> **Exercise prompt**
Within the entries that follow, show each line where the word "computer" occurs.

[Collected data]
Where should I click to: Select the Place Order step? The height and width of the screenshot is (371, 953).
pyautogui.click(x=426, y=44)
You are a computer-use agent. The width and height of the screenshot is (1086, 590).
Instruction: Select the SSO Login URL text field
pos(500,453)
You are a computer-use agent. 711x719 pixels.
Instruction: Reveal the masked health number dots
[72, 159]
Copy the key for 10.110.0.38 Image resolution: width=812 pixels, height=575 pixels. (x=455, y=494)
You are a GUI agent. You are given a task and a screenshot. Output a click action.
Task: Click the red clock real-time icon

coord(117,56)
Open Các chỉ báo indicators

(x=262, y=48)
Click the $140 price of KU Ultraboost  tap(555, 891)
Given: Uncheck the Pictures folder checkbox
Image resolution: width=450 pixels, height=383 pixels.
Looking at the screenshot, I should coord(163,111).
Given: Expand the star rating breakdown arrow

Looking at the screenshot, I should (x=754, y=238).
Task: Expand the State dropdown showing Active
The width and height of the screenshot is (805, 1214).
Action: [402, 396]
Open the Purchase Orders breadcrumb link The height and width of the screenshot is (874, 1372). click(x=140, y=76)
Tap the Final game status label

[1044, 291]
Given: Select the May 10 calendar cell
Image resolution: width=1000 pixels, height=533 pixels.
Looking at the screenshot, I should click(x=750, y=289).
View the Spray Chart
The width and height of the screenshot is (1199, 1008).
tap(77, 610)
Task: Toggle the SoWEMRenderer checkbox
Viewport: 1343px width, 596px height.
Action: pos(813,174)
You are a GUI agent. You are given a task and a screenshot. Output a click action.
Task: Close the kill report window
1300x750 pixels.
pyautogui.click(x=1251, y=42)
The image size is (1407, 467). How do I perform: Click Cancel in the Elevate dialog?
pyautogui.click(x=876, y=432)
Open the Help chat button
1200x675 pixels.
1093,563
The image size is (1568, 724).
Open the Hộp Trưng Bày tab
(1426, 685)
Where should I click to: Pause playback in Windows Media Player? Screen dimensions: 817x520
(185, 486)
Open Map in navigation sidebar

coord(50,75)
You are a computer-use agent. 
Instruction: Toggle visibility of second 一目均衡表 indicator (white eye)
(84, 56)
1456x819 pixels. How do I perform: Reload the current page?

> **Solution for this problem**
You are a computer-use agent. The width and height of the screenshot is (1086, 590).
You are a computer-use agent. 711x719 pixels.
You are a computer-use agent. 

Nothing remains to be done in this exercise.